**タスクの目的**
次の項目をすべて、一字一句変えずにそのまま書き写してください。

**提供された項目**
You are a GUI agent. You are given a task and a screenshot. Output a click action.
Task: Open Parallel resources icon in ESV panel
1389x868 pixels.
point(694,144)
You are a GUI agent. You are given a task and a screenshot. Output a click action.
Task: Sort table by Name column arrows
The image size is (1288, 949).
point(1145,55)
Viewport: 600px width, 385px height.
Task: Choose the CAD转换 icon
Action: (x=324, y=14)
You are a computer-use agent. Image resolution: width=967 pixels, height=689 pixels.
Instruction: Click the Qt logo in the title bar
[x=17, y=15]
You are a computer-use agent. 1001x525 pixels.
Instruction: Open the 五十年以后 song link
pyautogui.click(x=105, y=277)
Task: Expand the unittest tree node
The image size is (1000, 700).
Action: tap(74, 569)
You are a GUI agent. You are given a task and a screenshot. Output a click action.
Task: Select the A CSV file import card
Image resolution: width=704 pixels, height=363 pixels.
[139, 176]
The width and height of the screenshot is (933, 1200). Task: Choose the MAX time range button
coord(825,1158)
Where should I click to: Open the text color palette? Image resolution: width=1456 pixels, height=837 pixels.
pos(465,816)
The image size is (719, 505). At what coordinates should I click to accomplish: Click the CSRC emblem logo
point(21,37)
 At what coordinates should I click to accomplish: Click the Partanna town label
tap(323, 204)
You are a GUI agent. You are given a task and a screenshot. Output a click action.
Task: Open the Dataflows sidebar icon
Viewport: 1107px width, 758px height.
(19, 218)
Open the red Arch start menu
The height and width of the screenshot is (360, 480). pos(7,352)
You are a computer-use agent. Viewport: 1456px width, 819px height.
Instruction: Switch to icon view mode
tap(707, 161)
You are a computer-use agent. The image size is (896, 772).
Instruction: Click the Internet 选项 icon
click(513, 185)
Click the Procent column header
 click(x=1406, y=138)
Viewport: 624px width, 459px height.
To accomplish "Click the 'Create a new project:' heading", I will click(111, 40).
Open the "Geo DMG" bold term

**完成した回答**
You are a GUI agent. You are given a task and a screenshot. Output a click action.
Task: Open Parallel resources icon in ESV panel
1389x868 pixels.
point(694,144)
You are a GUI agent. You are given a task and a screenshot. Output a click action.
Task: Sort table by Name column arrows
The image size is (1288, 949).
point(1145,55)
Viewport: 600px width, 385px height.
Task: Choose the CAD转换 icon
Action: (x=324, y=14)
You are a computer-use agent. Image resolution: width=967 pixels, height=689 pixels.
Instruction: Click the Qt logo in the title bar
[x=17, y=15]
You are a computer-use agent. 1001x525 pixels.
Instruction: Open the 五十年以后 song link
pyautogui.click(x=105, y=277)
Task: Expand the unittest tree node
The image size is (1000, 700).
Action: tap(74, 569)
You are a GUI agent. You are given a task and a screenshot. Output a click action.
Task: Select the A CSV file import card
Image resolution: width=704 pixels, height=363 pixels.
[139, 176]
The width and height of the screenshot is (933, 1200). Task: Choose the MAX time range button
coord(825,1158)
Where should I click to: Open the text color palette? Image resolution: width=1456 pixels, height=837 pixels.
pos(465,816)
The image size is (719, 505). At what coordinates should I click to accomplish: Click the CSRC emblem logo
point(21,37)
 At what coordinates should I click to accomplish: Click the Partanna town label
tap(323, 204)
You are a GUI agent. You are given a task and a screenshot. Output a click action.
Task: Open the Dataflows sidebar icon
Viewport: 1107px width, 758px height.
(19, 218)
Open the red Arch start menu
The height and width of the screenshot is (360, 480). pos(7,352)
You are a computer-use agent. Viewport: 1456px width, 819px height.
Instruction: Switch to icon view mode
tap(707, 161)
You are a computer-use agent. The image size is (896, 772).
Instruction: Click the Internet 选项 icon
click(513, 185)
Click the Procent column header
 click(x=1406, y=138)
Viewport: 624px width, 459px height.
To accomplish "Click the 'Create a new project:' heading", I will click(111, 40).
Open the "Geo DMG" bold term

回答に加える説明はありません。